8.4 Failed-Auth Rate Limiting on Secured Endpoint
#The Risk
Your secured MCP endpoint validates JWT tokens on every connection. Without rate limiting on failed attempts, an attacker can send thousands of fake tokens probing for valid ones, timing differences, or error message leaks. Your application-level rate limits (SlowAPI) protect query endpoints but not the SSE connection handshake where JWT validation happens.
The Solution
Track failed auth attempts per IP in memory. After a configurable threshold, block that IP from further attempts with a 429 response. Choose thresholds based on your use case - a public API with many users might allow 20 failures per hour, while a private internal tool might allow only 3 failures with a 24-hour block. This stops brute-force probing without affecting legitimate users who authenticate successfully on first try.
The Fix
# In-memory failed-auth tracker
_auth_failures: dict[str, list[float]] = {}
# Tune these to your use case:
# Public API with many users: AUTH_FAIL_MAX=20, WINDOW=3600 (1hr)
# Internal tool, few users: AUTH_FAIL_MAX=3, WINDOW=86400 (24hr)
# General-purpose default: AUTH_FAIL_MAX=5, WINDOW=86400 (24hr)
AUTH_FAIL_MAX = int(os.getenv("AUTH_FAIL_MAX", "5"))
AUTH_FAIL_WINDOW = int(os.getenv("AUTH_FAIL_WINDOW", "86400"))
AUTH_FAIL_MAX_IPS = 1000 # cap tracked IPs to bound memory
def _is_auth_blocked(ip: str) -> bool:
if ip not in _auth_failures:
return False
now = time.time()
cutoff = now - AUTH_FAIL_WINDOW
# Prune expired entries
_auth_failures[ip] = [t for t in _auth_failures[ip] if t > cutoff]
if not _auth_failures[ip]:
del _auth_failures[ip]
return False
return len(_auth_failures[ip]) >= AUTH_FAIL_MAX
def _record_auth_failure(ip: str):
now = time.time()
_auth_failures.setdefault(ip, []).append(now)
# Periodic cleanup: evict expired IPs when dict grows too large
if len(_auth_failures) > AUTH_FAIL_MAX_IPS:
cutoff = now - AUTH_FAIL_WINDOW
expired = [k for k, v in _auth_failures.items()
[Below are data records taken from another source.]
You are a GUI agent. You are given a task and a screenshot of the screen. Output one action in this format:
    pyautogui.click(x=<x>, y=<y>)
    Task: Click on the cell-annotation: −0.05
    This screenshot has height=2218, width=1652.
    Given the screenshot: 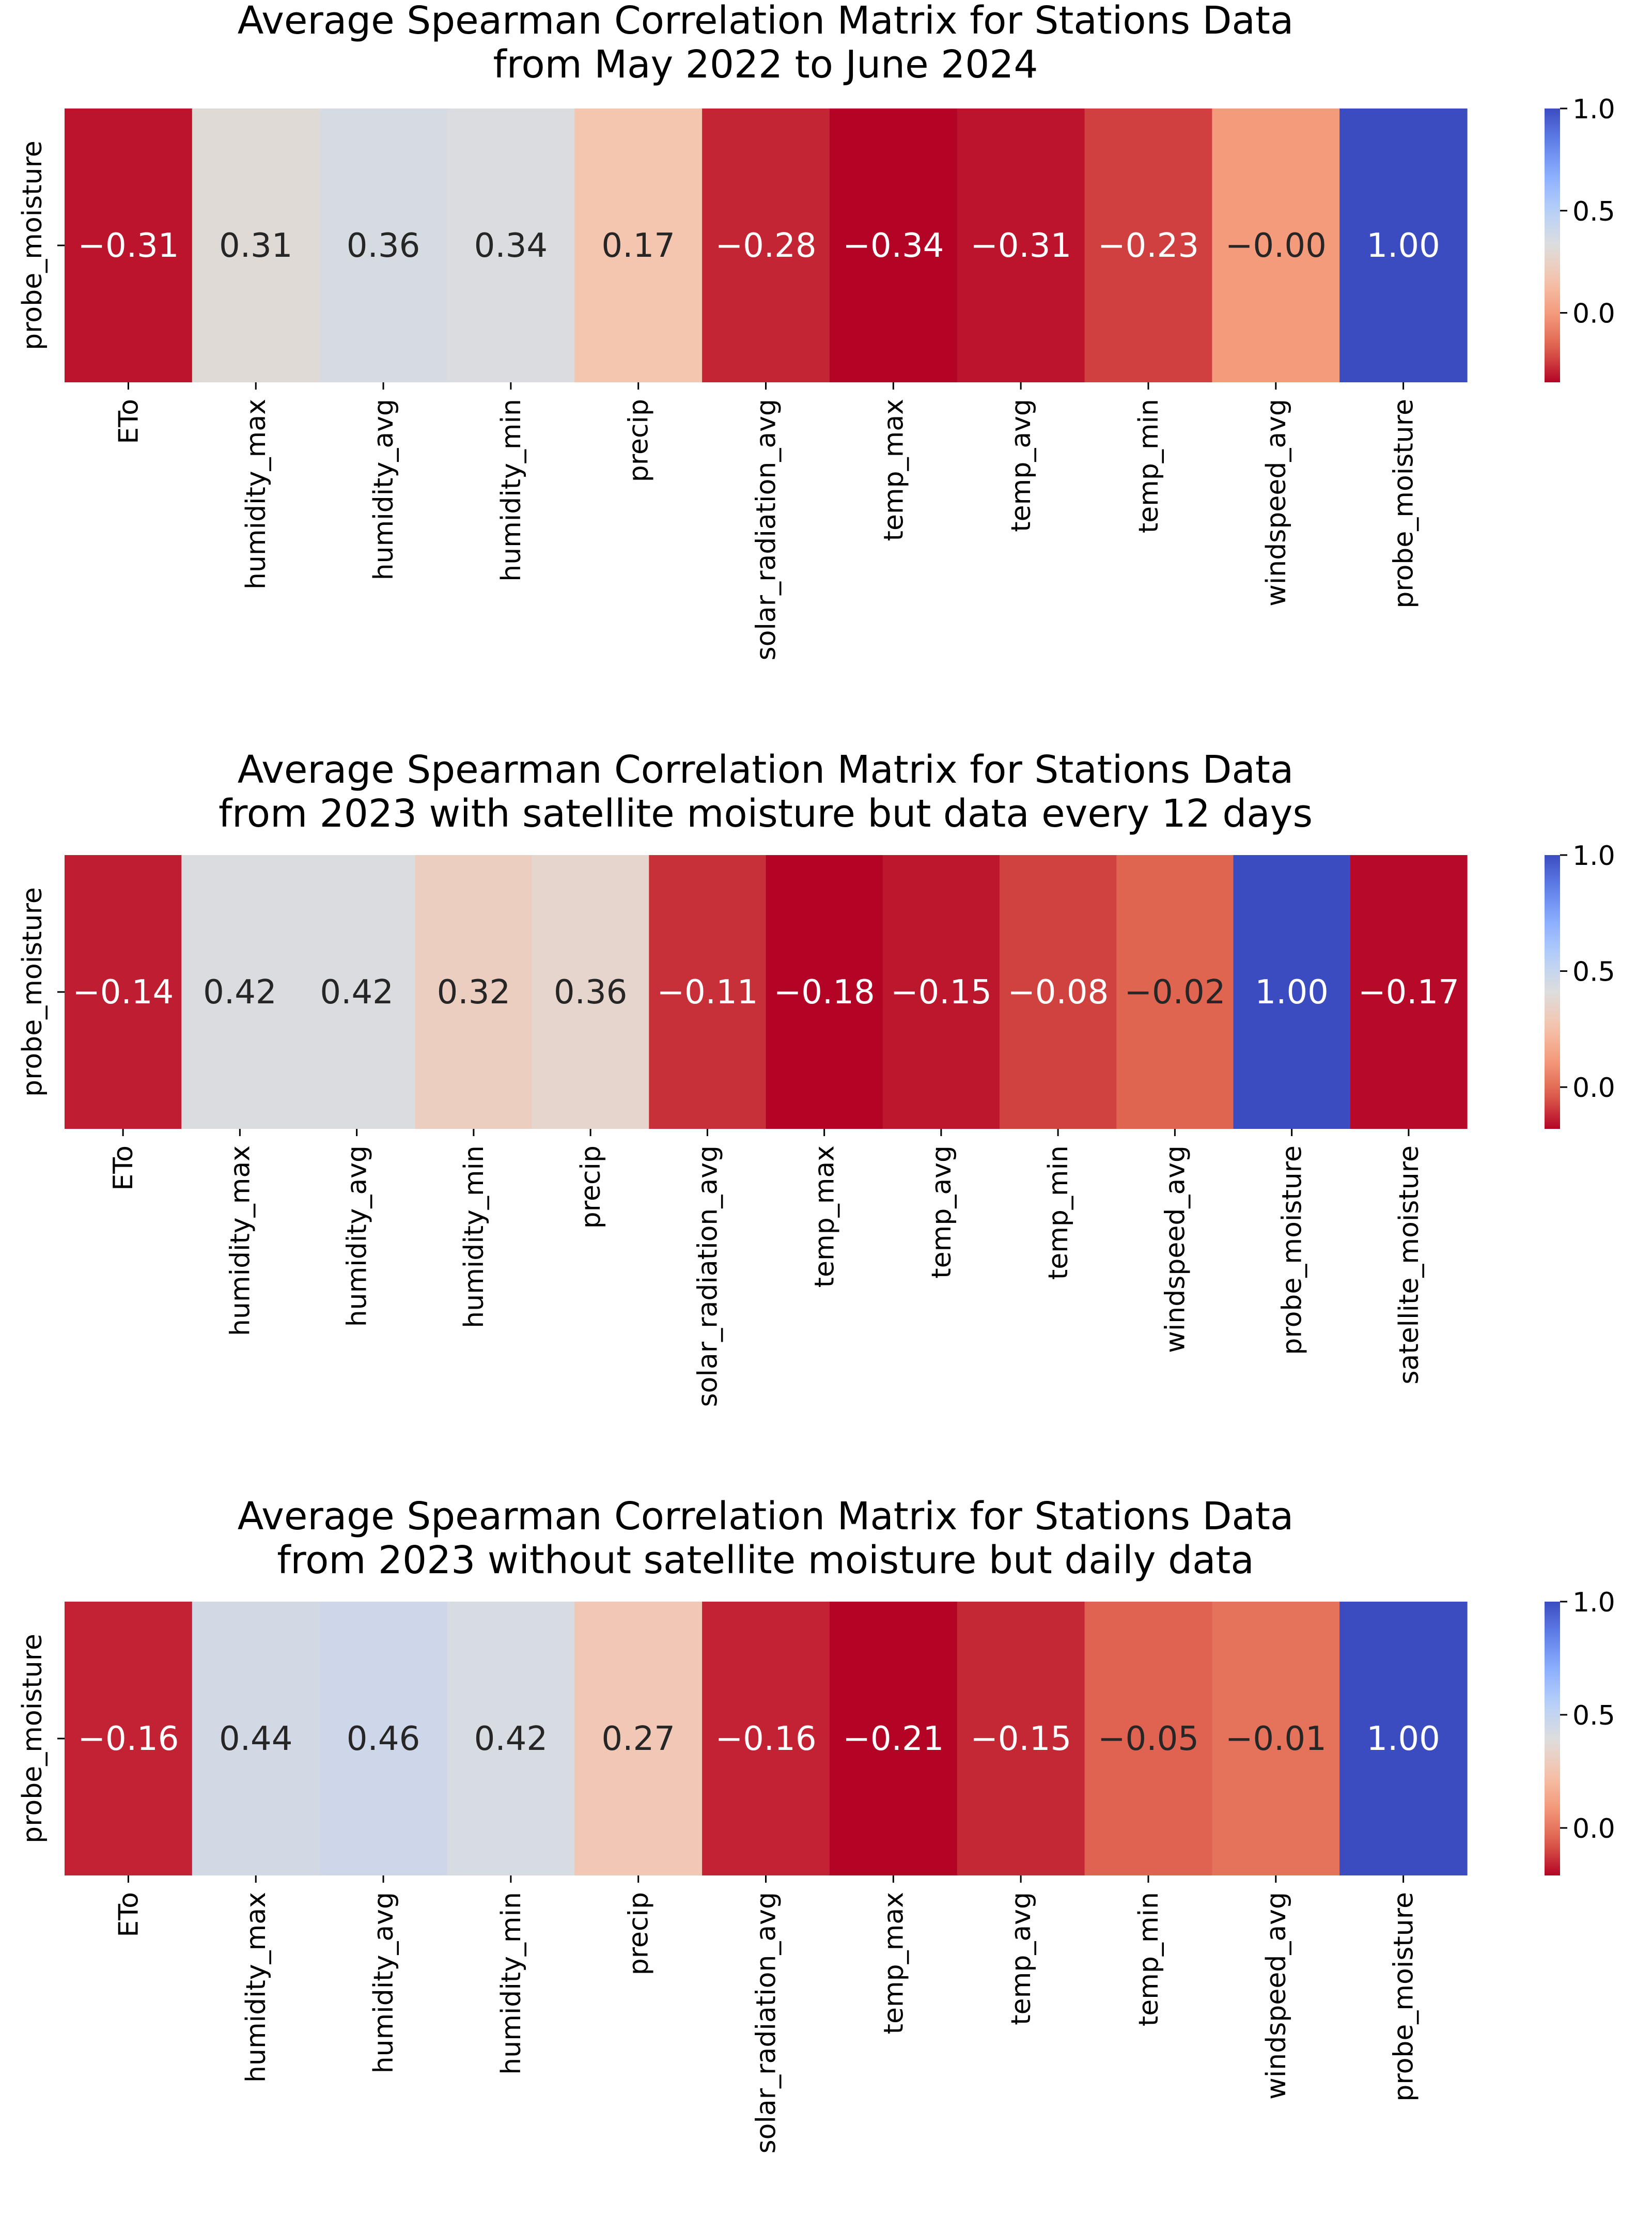 What is the action you would take?
    pyautogui.click(x=1148, y=1739)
if not v or v[-1] < cutoff]
for k in expired:
del _auth_failures[k]
async def verify_oauth_token(request: Request):
client_ip = get_client_ip(request)
if _is_auth_blocked(client_ip):
raise HTTPException(429, "Too many failed attempts")
try:
# ... validate JWT ...
pass
except JWTError:
_record_auth_failure(client_ip)
raise HTTPException(401, "Invalid token")SEPARATE FROM SLOWAPI: SlowAPI limits total requests per IP; this specifically targets failed authentication only. A user who authenticates successfully is never affected. MEMORY BOUNDED: Cap the dictionary size (e.g. 1000 IPs) and evict expired entries on overflow - otherwise a distributed attack from thousands of IPs could grow the dict unboundedly. MAKE IT CONFIGURABLE: Load thresholds from env vars so you can tighten or loosen without redeploying. WINDOW STRATEGY: Short windows (5-15 min) with moderate limits suit high-traffic public APIs. Long windows (24hr) with low limits suit private or internal tools where legitimate users rarely fail auth.